** Opening Material to process block **

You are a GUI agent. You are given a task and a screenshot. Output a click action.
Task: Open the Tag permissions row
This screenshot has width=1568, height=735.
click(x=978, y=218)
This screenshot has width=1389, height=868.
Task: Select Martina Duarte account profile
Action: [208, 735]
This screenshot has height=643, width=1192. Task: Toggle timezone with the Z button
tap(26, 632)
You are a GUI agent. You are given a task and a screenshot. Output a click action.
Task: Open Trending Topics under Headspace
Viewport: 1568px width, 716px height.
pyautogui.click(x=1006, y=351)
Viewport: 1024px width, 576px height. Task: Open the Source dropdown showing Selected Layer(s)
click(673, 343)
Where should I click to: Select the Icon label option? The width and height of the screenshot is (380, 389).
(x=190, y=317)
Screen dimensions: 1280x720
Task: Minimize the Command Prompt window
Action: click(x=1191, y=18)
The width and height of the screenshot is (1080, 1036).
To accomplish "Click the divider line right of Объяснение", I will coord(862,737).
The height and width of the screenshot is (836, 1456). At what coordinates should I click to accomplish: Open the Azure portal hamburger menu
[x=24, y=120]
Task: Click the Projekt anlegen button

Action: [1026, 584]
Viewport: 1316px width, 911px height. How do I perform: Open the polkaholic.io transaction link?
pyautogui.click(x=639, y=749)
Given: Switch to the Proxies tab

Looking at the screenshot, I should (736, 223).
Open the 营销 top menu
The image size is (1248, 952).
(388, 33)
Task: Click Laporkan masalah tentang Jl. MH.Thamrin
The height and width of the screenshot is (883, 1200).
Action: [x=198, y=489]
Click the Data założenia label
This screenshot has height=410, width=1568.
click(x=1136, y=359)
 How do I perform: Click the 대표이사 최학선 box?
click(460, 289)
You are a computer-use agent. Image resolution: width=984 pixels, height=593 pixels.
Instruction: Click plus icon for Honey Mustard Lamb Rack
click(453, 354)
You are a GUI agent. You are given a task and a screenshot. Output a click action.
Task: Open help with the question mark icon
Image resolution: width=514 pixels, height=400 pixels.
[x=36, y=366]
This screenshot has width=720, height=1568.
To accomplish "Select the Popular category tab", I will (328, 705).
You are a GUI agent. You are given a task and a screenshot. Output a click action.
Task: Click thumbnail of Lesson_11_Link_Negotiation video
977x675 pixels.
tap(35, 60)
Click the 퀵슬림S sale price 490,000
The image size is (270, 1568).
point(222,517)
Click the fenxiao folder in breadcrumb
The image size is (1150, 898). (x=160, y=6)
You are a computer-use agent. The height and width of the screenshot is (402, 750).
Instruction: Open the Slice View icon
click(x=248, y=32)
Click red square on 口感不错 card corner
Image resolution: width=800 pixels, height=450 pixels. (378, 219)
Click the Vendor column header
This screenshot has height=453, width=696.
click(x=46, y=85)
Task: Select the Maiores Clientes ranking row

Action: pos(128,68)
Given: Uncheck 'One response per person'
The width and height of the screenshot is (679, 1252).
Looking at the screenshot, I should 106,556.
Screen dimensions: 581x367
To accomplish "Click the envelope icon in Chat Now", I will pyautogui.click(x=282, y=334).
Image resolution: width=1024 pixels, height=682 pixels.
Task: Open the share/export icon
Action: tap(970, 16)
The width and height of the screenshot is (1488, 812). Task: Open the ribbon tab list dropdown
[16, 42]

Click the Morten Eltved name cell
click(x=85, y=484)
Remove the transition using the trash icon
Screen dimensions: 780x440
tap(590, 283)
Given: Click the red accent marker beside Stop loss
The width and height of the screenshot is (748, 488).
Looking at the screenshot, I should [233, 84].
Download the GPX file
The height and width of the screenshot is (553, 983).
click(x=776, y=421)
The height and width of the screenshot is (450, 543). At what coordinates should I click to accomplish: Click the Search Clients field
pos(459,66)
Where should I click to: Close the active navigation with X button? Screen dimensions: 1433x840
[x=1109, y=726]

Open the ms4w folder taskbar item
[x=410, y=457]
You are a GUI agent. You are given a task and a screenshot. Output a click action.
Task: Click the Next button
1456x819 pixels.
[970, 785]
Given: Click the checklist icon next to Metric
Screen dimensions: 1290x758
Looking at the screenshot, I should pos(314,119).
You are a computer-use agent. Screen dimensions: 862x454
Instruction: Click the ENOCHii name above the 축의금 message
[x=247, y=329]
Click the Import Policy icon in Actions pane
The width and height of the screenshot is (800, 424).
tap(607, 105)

** Closing Material to process block **

# Activity
Transcribe the data above in full, exactly as it appears.

# Answer space
You are a GUI agent. You are given a task and a screenshot. Output a click action.
Task: Open the Tag permissions row
This screenshot has width=1568, height=735.
click(x=978, y=218)
This screenshot has width=1389, height=868.
Task: Select Martina Duarte account profile
Action: [208, 735]
This screenshot has height=643, width=1192. Task: Toggle timezone with the Z button
tap(26, 632)
You are a GUI agent. You are given a task and a screenshot. Output a click action.
Task: Open Trending Topics under Headspace
Viewport: 1568px width, 716px height.
pyautogui.click(x=1006, y=351)
Viewport: 1024px width, 576px height. Task: Open the Source dropdown showing Selected Layer(s)
click(673, 343)
Where should I click to: Select the Icon label option? The width and height of the screenshot is (380, 389).
(x=190, y=317)
Screen dimensions: 1280x720
Task: Minimize the Command Prompt window
Action: click(x=1191, y=18)
The width and height of the screenshot is (1080, 1036).
To accomplish "Click the divider line right of Объяснение", I will coord(862,737).
The height and width of the screenshot is (836, 1456). At what coordinates should I click to accomplish: Open the Azure portal hamburger menu
[x=24, y=120]
Task: Click the Projekt anlegen button

Action: [1026, 584]
Viewport: 1316px width, 911px height. How do I perform: Open the polkaholic.io transaction link?
pyautogui.click(x=639, y=749)
Given: Switch to the Proxies tab

Looking at the screenshot, I should (736, 223).
Open the 营销 top menu
The image size is (1248, 952).
(388, 33)
Task: Click Laporkan masalah tentang Jl. MH.Thamrin
The height and width of the screenshot is (883, 1200).
Action: [x=198, y=489]
Click the Data założenia label
This screenshot has height=410, width=1568.
click(x=1136, y=359)
 How do I perform: Click the 대표이사 최학선 box?
click(460, 289)
You are a computer-use agent. Image resolution: width=984 pixels, height=593 pixels.
Instruction: Click plus icon for Honey Mustard Lamb Rack
click(453, 354)
You are a GUI agent. You are given a task and a screenshot. Output a click action.
Task: Open help with the question mark icon
Image resolution: width=514 pixels, height=400 pixels.
[x=36, y=366]
This screenshot has width=720, height=1568.
To accomplish "Select the Popular category tab", I will (328, 705).
You are a GUI agent. You are given a task and a screenshot. Output a click action.
Task: Click thumbnail of Lesson_11_Link_Negotiation video
977x675 pixels.
tap(35, 60)
Click the 퀵슬림S sale price 490,000
The image size is (270, 1568).
point(222,517)
Click the fenxiao folder in breadcrumb
The image size is (1150, 898). (x=160, y=6)
You are a computer-use agent. The height and width of the screenshot is (402, 750).
Instruction: Open the Slice View icon
click(x=248, y=32)
Click red square on 口感不错 card corner
Image resolution: width=800 pixels, height=450 pixels. (378, 219)
Click the Vendor column header
This screenshot has height=453, width=696.
click(x=46, y=85)
Task: Select the Maiores Clientes ranking row

Action: pos(128,68)
Given: Uncheck 'One response per person'
The width and height of the screenshot is (679, 1252).
Looking at the screenshot, I should 106,556.
Screen dimensions: 581x367
To accomplish "Click the envelope icon in Chat Now", I will pyautogui.click(x=282, y=334).
Image resolution: width=1024 pixels, height=682 pixels.
Task: Open the share/export icon
Action: tap(970, 16)
The width and height of the screenshot is (1488, 812). Task: Open the ribbon tab list dropdown
[16, 42]

Click the Morten Eltved name cell
click(x=85, y=484)
Remove the transition using the trash icon
Screen dimensions: 780x440
tap(590, 283)
Given: Click the red accent marker beside Stop loss
The width and height of the screenshot is (748, 488).
Looking at the screenshot, I should [233, 84].
Download the GPX file
The height and width of the screenshot is (553, 983).
click(x=776, y=421)
The height and width of the screenshot is (450, 543). At what coordinates should I click to accomplish: Click the Search Clients field
pos(459,66)
Where should I click to: Close the active navigation with X button? Screen dimensions: 1433x840
[x=1109, y=726]

Open the ms4w folder taskbar item
[x=410, y=457]
You are a GUI agent. You are given a task and a screenshot. Output a click action.
Task: Click the Next button
1456x819 pixels.
[970, 785]
Given: Click the checklist icon next to Metric
Screen dimensions: 1290x758
Looking at the screenshot, I should pos(314,119).
You are a computer-use agent. Screen dimensions: 862x454
Instruction: Click the ENOCHii name above the 축의금 message
[x=247, y=329]
Click the Import Policy icon in Actions pane
The width and height of the screenshot is (800, 424).
tap(607, 105)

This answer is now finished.